No Brasil, ainda não há uma regulamentação específica para o uso de IA em contextos emocionais ou psicológicos. A regulamentação do uso de IA no Brasil é um tema que está sendo discutido com mais intensidade desde a criação da Estratégia Brasileira para a Transformação Digital (E-Digital). No entanto, especialistas apontam que o uso da IA no cuidado emocional exige uma abordagem mais cuidadosa, envolvendo tanto a proteção dos dados pessoais quanto o risco de dependência e manipulação emocional.
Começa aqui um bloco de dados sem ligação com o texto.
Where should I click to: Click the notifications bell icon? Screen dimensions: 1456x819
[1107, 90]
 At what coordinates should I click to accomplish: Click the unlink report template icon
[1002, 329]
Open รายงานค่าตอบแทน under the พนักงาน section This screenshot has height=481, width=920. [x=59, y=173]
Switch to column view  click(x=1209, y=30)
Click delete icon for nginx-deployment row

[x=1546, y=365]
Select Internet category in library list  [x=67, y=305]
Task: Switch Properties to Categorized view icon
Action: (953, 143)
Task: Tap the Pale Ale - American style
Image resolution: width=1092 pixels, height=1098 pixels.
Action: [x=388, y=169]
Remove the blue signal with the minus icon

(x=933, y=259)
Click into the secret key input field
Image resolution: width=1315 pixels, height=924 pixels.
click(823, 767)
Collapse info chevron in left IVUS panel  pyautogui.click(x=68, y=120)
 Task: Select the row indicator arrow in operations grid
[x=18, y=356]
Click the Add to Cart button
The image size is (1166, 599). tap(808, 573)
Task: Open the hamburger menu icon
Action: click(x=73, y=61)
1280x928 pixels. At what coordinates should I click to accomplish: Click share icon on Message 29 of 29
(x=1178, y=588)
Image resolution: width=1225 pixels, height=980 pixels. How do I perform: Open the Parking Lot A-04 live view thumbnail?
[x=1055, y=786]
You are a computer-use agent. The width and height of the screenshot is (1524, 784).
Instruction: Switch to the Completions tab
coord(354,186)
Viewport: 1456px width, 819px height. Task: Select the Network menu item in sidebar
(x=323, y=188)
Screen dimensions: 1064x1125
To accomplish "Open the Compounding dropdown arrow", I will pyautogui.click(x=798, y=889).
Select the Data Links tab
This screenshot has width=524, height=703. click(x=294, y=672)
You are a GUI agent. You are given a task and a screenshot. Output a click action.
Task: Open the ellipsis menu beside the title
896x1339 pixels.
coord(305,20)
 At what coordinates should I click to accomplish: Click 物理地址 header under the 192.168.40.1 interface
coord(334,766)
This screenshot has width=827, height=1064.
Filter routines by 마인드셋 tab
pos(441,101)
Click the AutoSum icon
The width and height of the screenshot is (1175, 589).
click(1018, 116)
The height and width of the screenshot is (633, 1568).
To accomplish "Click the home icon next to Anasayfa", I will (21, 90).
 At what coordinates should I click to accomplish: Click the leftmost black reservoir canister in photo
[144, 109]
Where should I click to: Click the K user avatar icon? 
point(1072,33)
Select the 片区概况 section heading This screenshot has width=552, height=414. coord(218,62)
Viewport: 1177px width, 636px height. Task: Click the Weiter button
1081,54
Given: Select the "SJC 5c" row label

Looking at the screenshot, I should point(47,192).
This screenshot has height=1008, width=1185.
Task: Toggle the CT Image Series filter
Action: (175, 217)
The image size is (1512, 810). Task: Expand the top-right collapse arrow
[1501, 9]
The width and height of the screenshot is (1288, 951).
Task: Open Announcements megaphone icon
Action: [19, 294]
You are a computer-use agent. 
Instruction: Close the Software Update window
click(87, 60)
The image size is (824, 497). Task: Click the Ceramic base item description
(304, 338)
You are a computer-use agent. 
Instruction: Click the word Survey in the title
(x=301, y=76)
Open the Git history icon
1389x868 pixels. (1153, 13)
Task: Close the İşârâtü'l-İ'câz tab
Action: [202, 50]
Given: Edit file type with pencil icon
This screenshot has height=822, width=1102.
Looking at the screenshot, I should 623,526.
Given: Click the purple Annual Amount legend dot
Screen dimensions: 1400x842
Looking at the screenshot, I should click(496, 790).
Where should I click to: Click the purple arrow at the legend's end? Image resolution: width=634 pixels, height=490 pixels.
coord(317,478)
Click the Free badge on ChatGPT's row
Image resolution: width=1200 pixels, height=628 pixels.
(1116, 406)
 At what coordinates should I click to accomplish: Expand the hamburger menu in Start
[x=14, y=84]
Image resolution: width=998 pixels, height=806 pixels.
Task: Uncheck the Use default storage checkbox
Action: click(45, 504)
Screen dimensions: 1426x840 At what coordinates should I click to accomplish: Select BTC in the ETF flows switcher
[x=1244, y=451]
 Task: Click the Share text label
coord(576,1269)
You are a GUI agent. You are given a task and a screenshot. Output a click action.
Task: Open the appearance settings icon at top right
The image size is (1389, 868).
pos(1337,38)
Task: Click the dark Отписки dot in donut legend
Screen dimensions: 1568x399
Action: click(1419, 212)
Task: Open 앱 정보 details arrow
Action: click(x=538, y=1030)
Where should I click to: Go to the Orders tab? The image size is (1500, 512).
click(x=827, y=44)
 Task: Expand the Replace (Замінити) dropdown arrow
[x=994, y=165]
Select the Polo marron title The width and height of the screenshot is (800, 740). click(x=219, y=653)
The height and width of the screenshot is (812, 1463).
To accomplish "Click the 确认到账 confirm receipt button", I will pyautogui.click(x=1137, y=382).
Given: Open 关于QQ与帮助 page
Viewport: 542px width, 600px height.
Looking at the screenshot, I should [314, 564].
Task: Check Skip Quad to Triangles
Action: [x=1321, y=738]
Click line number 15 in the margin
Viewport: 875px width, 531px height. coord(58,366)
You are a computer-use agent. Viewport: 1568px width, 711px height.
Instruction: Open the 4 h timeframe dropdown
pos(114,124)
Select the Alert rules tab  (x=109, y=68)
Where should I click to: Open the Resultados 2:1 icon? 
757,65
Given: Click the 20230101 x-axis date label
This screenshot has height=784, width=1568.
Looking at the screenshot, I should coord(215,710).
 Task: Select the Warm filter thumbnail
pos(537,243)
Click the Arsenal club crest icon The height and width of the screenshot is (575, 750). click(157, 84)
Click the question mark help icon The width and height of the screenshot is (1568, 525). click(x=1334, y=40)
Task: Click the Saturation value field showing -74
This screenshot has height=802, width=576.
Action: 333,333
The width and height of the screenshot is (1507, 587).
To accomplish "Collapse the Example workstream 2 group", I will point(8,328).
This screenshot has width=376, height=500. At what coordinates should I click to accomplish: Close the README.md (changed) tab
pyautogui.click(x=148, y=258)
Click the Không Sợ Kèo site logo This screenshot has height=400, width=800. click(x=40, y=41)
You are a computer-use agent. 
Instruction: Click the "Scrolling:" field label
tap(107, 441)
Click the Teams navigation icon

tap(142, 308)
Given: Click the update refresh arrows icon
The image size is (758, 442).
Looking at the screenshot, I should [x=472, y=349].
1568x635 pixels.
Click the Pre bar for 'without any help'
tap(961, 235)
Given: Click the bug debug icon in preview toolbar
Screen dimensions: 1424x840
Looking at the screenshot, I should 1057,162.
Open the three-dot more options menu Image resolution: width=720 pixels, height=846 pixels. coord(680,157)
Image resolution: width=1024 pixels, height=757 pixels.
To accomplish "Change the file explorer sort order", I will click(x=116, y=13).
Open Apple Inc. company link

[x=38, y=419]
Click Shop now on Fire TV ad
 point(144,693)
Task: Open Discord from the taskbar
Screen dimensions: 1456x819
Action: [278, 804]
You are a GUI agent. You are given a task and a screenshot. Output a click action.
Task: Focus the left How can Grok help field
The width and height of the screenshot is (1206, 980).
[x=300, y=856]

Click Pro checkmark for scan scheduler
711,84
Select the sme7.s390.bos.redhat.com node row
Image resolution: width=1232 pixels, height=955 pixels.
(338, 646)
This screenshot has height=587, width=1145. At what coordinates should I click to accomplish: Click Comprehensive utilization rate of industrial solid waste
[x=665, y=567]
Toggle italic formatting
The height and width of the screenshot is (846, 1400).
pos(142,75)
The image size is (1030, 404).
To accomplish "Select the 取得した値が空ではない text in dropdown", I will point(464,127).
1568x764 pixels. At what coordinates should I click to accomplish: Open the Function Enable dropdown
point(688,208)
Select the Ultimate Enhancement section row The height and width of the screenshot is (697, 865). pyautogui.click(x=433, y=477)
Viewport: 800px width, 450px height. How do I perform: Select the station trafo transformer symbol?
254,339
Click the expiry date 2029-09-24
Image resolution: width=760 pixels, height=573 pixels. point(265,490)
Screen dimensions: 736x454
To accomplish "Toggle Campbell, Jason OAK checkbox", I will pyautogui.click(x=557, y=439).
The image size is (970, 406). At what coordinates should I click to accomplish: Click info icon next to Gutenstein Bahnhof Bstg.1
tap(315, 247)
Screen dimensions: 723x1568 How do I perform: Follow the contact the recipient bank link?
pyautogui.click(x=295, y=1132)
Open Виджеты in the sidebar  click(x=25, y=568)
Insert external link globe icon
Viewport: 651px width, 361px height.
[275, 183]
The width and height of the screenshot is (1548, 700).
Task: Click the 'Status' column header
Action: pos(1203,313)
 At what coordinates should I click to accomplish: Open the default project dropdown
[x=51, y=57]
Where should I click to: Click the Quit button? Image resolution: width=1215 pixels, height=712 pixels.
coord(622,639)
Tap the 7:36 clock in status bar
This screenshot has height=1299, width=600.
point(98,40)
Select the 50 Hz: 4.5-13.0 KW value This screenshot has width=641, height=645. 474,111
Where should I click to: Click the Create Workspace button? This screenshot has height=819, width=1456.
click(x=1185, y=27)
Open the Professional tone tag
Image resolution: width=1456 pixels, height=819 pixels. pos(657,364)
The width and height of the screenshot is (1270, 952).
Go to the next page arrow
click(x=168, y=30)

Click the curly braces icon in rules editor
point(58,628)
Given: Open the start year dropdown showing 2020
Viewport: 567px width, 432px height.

A pró-reitora de Ensino da Universidade Feevale, profa. Dra. Maria Cristina Bohnenberger, entende que cabe à academia discutir o tema e promover uma conscientização a respeito das possibilidades e limitações do uso da IA para o suporte emocional ao mercado, com um olhar atento para a regulamentação do seu uso. “Muito tem se discutido sobre a necessidade da regulamentação para o uso da IA, e para o suporte emocional, não seria diferente. É importante destacar que algumas áreas estão se organizando e, por vezes, construindo mecanismos próprios para evidenciar o seu uso. É um processo que envolve diversos aspectos relacionados ao respeito do ser humano”. 

O futuro da saúde emocional, à medida que a inteligência artificial se torna cada vez mais integrada ao cotidiano, está em construção. Se, por um lado, a tecnologia promete acessibilidade e soluções rápidas, por outro, ela exige um olhar atento para seus limites e as possíveis consequências de sua utilização sem os devidos cuidados. A regulamentação se torna essencial para garantir que, em um mundo cada vez mais conectado, a escuta verdadeira e a ajuda qualificada não sejam substituídas, mas sim complementadas pela tecnologia.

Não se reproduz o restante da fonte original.